• ESTRATTO DA LEGGERE:
======

Marina Apollonio e Julie Mehretu, con i vostri dipinti ci fate perdere la testa
A Venezia la Collezione Guggenheim espone gli effetti ottici di Marina Apollonio, Palazzo Grassi i colori vibranti e pieni di segni di Julie Mehretu, statunitense di origine etiope. Due modi diversi e vitali di fare pittura sulle sponde del Canal Grande. Le foto

Su una sponda del Canal grande troviamo gli spiazzanti effetti ottici di Marina Apollonio, sulla sponda opposta incrociamo le grandi tele dai colori densi, fitte di segni, della etiope-statunitense Julie Mehretu. A Venezia la Biennale d’arte in corso fino al 24 novembre vede, nella mostra dell’ente ai Giardini e all’Arsenale “Stranieri ovunque” curata dal brasiliano Adriano Pedrosa, la metà delle presenze formato da artiste. Verrà, speriamo, il giorno in cui sarà del tutto superfluo prestare attenzione al genere di chi espone. Purtroppo ancora non è così ed è pertanto significativo che la città dei dogi abbia in contemporanea due rassegne su due artiste diversissime eppure accomunate da indipendenza, chiarezza nei propositi, forte autonomia personale lungo le vie dell’astrazione pittorica.
Alla Guggenheim e a Palazzo Grassi
Marina Apollonio è nata a Trieste nel 1949, Julie Mehretu ad Addis Abeba nel 1970. La prima ha una retrospettiva di un centinaio di opere esposte fino al 3 marzo nella mostra alla Collezione Peggy Guggenheim “Oltre il cerchio”. La seconda è cittadina statunitense, cresciuta in Etiopia fino alla fuga dalla dittatura con i genitori approdati negli Usa, espone a Palazzo Grassi della Collezione Pinault opere sue e di colleghe e colleghi con il titolo “Ensemble” fino al 6 gennaio. Curatrici sono Marianna Gelussi per la Apollonio, Caroline Bourgeois insieme alla pittrice stessa a Palazzo Grassi. Se andate nella sempre più costosa e affollata Venezia (conviene prenotare con largo anticipo), vedere le due mostre nelle sedi piuttosto vicine e affacciate sulle due sponde del Canal Grande può regalare qualche brivido emotivo e/o intellettuale. Ai due istituti va il merito di proporre artiste poco note al pubblico più vasto, a persone non esperte in materia.
Marina Apollonio: tu ci fai girar, tu ci fai girar (la testa)

======

• DATI FORNITI:
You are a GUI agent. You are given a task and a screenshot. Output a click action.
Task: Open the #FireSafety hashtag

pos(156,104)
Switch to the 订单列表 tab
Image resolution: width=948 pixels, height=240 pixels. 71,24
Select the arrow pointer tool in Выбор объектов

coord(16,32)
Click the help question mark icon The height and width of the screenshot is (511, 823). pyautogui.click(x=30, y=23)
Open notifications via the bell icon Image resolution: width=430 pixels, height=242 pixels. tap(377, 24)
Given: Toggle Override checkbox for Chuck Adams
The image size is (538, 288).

======

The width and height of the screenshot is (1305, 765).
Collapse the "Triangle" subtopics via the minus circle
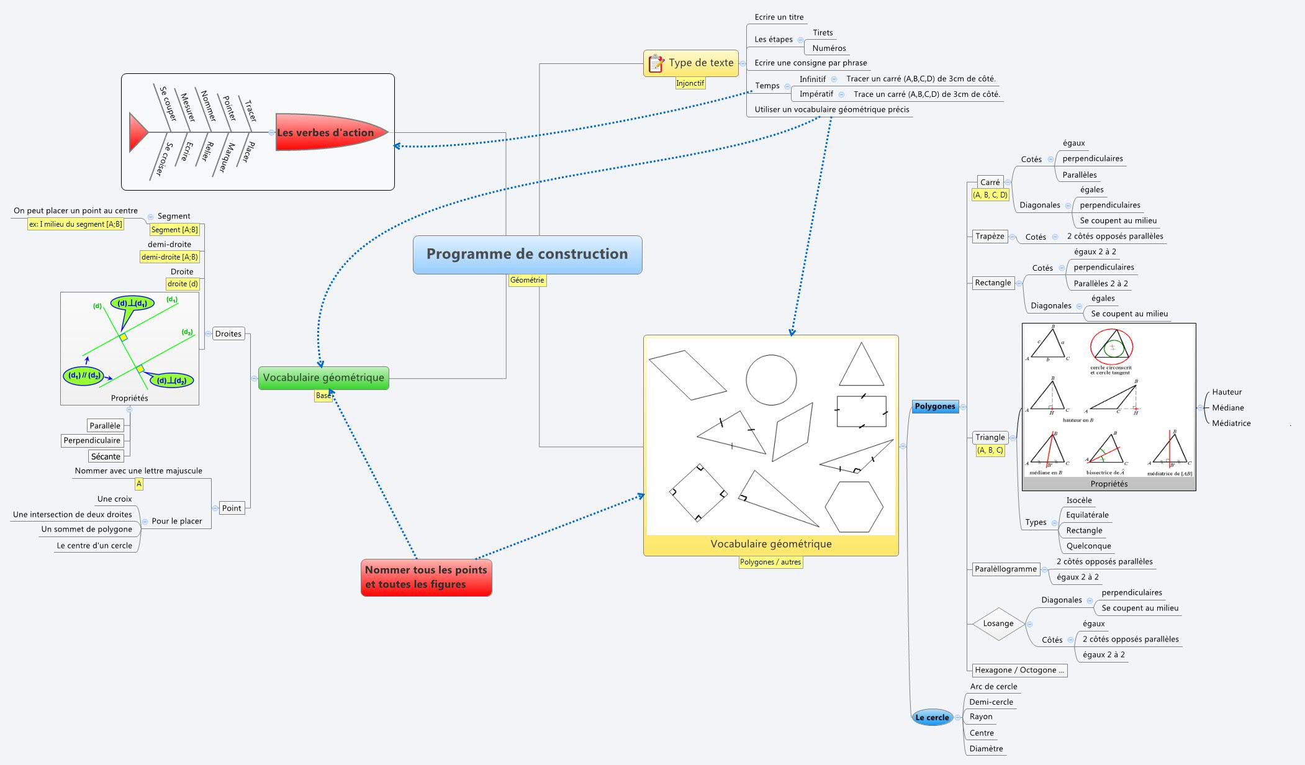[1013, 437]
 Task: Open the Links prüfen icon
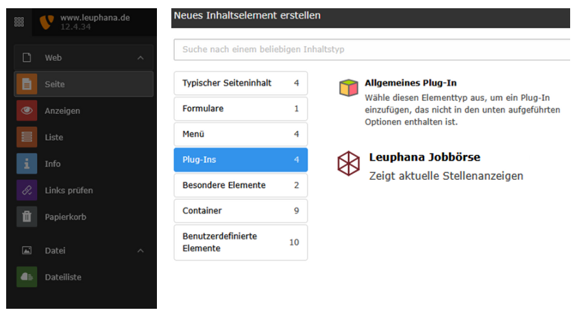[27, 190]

======

• COMPLETA QUANTO SEGUE:
(1) Rispondi a queste domande sull'articolo dedicato alle due mostre di Venezia:
(a) In quale città e in quale anno è nata Marina Apollonio?
(b) Chi cura la mostra "Stranieri ovunque" ai Giardini e all'Arsenale?
(c) Fino a quale data resta aperta la mostra "Ensemble" a Palazzo Grassi?
(2) Prosegui l'articolo sulle due mostre di Venezia a partire dall'ultima riga riportata.

• RISPOSTE AI COMPITI:
(1)
(a) A Trieste, nel 1949.
(b) Il brasiliano Adriano Pedrosa.
(c) Fino al 6 gennaio.

(2)
Iniziamo con Marina Apollonio. La si può iscrivere nel movimento degli anni ’60 della “Optical Art”, quell’arte astratta e solitamente regolata da attente geometrie che fa della percezione ottica, dell’effetto visivo spiazzante, uno dei suoi precetti. La mostra ripercorre con ottima cura il suo cammino. Per lo più l’artista dipinge.
Cosa si vede nelle sale? Anzi tutto i dipinti rotanti: linee bianche e nere si alternano, formano cerchi concentrici o spirali in tondi che ruotano e l’effetto è inebriante, spiazzante: all’occhio quelle linee diventano superfici tridimensionali, sembrano provenire da altre dimensioni. Tu ci fai girar la testa, potrebbe cantare la veneziana Patty Pravo rievocando l’appassionante canzone “La bambola” quando, a un impenitente playboy, diceva “Tu mi fai girar come se fossi una bambola”. Quell’arte di movimento si chiama Arte cinetica.
Gente che calcola e ragiona
L’opera della Apollonio scaturisce da studi rigorosi, da calcoli, l’effetto travalica la bidimensionalità per diventare, in apparenza, uno spazio a tre dimensioni, spiazzante. I videogiochi e il computer, direte, potranno fare ben altro. Ebbene, la pittrice ci riusciva con strumenti semplici dove un principio fondante è quello di non esaltare l’artista come figura prometeica, quanto di essere parte di una società civile che, come usa dire ogni tanto, non ha bisogno di “eroi” bensì di gente che calcola e ragiona.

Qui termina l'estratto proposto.